Provençal Vegetable Soup with Pistou
Serves: 4-6
Image of Soupe au pistou
5 cups filtered water
4 cups homemade chicken stock (can substitute Swanson’s chicken stock)
4 Mexican spring green onions
1 bunch green onions (scallions)
1 /2 tsp. celery seed
1 /2 tsp. black peppercorns
2 cloves garlic
1 tsp. Kosher salt
2 bay leaves
4 carrots, peeled and cut into ½-inch dice
4 large plum tomatoes, peeled, seeded and cut into ½-inch dice
1 /2 cup canned white kidney beans (cannelloni), rinsed and drained
3 medium zucchini, cut into ½-inch dice
1-1/2 cups cooked macaroni, room temp.
6 Tbsp. of Pistou

Makes: 2 cups

7 cloves garlic, smashed, peeled and minced
1 tsp. Kosher salt
30 basil leaves, washed and air dried on paper towels
6 plum tomatoes, peeled, seeded and chopped
6 Tbsp. olive oil

Place garlic in pestle and sprinkle with salt. Smash garlic into a paste and add to blender. Place tomatoes, basil into blender and purée.
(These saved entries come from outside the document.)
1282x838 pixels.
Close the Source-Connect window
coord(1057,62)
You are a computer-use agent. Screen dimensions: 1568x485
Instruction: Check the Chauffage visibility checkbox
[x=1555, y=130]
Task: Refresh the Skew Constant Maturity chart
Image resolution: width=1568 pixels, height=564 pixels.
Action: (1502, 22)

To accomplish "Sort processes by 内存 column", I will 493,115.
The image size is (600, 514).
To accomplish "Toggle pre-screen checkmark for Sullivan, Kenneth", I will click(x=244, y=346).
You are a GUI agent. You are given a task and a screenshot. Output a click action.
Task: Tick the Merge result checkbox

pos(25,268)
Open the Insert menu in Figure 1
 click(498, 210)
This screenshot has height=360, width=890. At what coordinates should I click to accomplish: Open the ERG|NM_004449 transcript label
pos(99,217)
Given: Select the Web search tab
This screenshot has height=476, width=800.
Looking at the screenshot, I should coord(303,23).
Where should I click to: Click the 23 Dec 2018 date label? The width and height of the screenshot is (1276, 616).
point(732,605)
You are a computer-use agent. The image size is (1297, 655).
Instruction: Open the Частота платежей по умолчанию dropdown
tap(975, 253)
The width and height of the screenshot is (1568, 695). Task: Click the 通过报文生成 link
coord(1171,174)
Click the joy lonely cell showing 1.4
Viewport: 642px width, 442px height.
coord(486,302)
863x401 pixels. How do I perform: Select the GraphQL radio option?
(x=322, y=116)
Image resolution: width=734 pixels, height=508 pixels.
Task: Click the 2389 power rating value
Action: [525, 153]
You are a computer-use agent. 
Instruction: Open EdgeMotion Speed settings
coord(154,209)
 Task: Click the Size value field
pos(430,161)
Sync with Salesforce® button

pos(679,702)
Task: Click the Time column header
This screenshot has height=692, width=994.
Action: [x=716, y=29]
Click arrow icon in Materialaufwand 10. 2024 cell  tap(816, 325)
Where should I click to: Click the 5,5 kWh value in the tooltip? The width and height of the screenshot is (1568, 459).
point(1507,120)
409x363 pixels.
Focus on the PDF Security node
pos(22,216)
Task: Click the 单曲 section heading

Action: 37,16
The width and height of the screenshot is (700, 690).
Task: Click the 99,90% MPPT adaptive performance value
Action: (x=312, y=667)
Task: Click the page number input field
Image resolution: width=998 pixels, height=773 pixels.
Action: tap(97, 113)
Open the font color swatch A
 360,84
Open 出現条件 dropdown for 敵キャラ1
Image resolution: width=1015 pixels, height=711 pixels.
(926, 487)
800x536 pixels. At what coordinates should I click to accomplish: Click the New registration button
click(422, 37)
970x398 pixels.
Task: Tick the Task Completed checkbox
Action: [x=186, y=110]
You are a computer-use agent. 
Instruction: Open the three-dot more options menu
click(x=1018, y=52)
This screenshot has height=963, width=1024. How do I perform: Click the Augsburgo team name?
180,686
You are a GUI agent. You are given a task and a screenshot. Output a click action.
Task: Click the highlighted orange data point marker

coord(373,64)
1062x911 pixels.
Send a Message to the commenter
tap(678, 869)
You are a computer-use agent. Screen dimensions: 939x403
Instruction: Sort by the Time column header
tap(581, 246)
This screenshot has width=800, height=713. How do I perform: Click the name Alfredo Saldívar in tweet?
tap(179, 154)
Drizzle olive oil into blender at a low speed until incorporated; then set aside Pistou in a bowl and cover.

Soup Preparation:
In a stockpot, place water, chicken stock, Mexican green onions, scallions, garlic, bay leaves, black peppercorns and celery seed and maintain at a a low simmer for 1 hour. Strain stock, remove vegetables and place strained stock back into pot. Throw out cooked vegetables. To the broth, add carrots and simmer for 8 minutes, Add zucchini, cannellini beans and tomatoes, cook until just tender, about an additional 10 minutes. Add macaroni and Pistou, cover, take off stove and allow soup to sit for 10 minutes. Serve Soupe au Pistou with a side dish of Pistou at the table.

Notes from the Author:
Pistou should never be cooked—add it to soup after it has been taken off the heat, and let it sit for no longer that 10 minutes before serving.